During World War II, the Reich adopted a more radical policy in the protectorate. On 29 September 1941, Hitler appointed SS hardliner Reinhard Heydrich as Deputy Reichsprotektor of Bohemia and Moravia. At the same time, Neurath was relieved of his day-to-day duties, as Hitler felt the Czechs weren't being treated harshly enough. For all intents and purposes Heydrich replaced Neurath as Reichsprotektor. Under his authority Prime Minister Alois Eliáš was arrested (and later executed), the Czech government was reorganized, and all Czech cultural organizations were closed. The Gestapo indulged in arrests and executions. The deportation of Jews to concentration camps was organized, and the fortress town of Terezín was made into a ghetto way station for Jewish families.
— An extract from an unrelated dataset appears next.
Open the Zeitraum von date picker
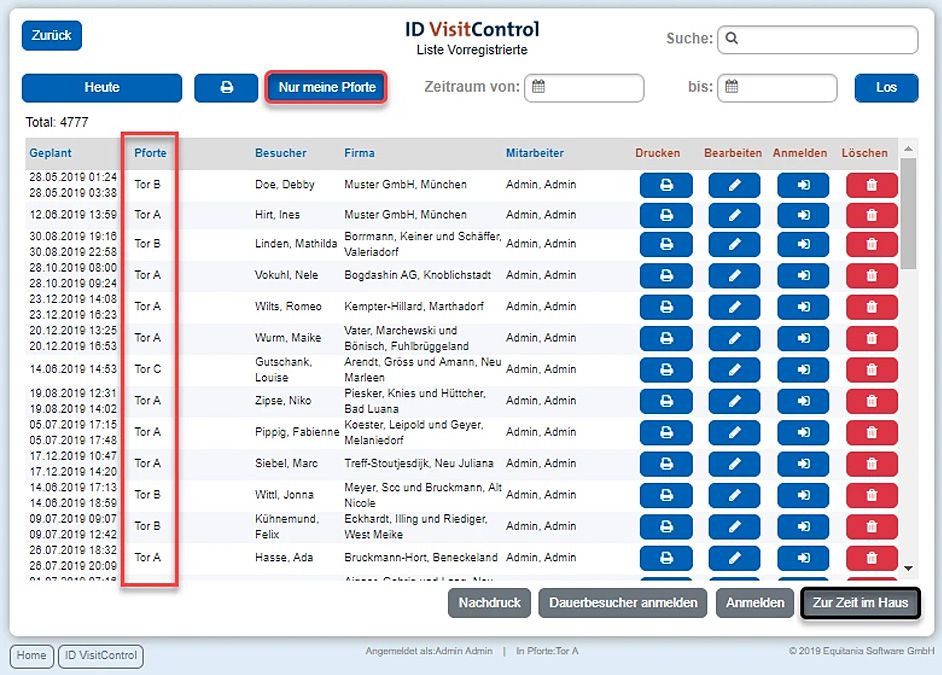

On 4 June 1942, Heydrich died after being wounded by an assassin in Operation Anthropoid. Following directives issued by Reichsführer-SS Heinrich Himmler, Heydrich's successor, SS-Oberstgruppenführer Kurt Daluege, ordered mass arrests, executions and the obliteration of the villages of Lidice and Ležáky. In 1943 the German war effort was accelerated. Under the authority of Karl Hermann Frank, German minister of state for Bohemia and Moravia, some 400,000 Czechs were used as forced labor by the German Reich. Within the protectorate, all non-war-related industry was prohibited. Most of the Czech population obeyed quiescently up until the final months preceding the end of the war, while thousands were involved in the resistance movement.

For the Czechs of the Protectorate Bohemia and Moravia, German occupation was a period of brutal oppression. Czech losses resulting from political persecution and deaths in concentration camps totalled between 36,000 and 55,000. The Jewish population of Bohemia and Moravia (118,000 according to the 1930 census) was virtually annihilated, with over 75,000 murdered. Of the 92,199 people classified as Jews by German authorities in the Protectorate as of 1939, 78,154 perished in Holocaust, or 84.8 percent

Many Jews emigrated after 1939; 8,000 survived at Terezín concentration camp(which was used for propaganda purpose as showpiece). Several thousand Jews managed to live in freedom or in hiding throughout the occupation. The extermination of the Romani population was so thorough that the Bohemian Romani language became totally extinct. Romani internees were sent to the Lety and Hodonín concentration camps before being transferred to Auschwitz-Birkenau for gassing. The vast majority of Romani in the Czech Republic today are actually descended from migrants from Slovakia who moved there during the post-war years in Czechoslovakia.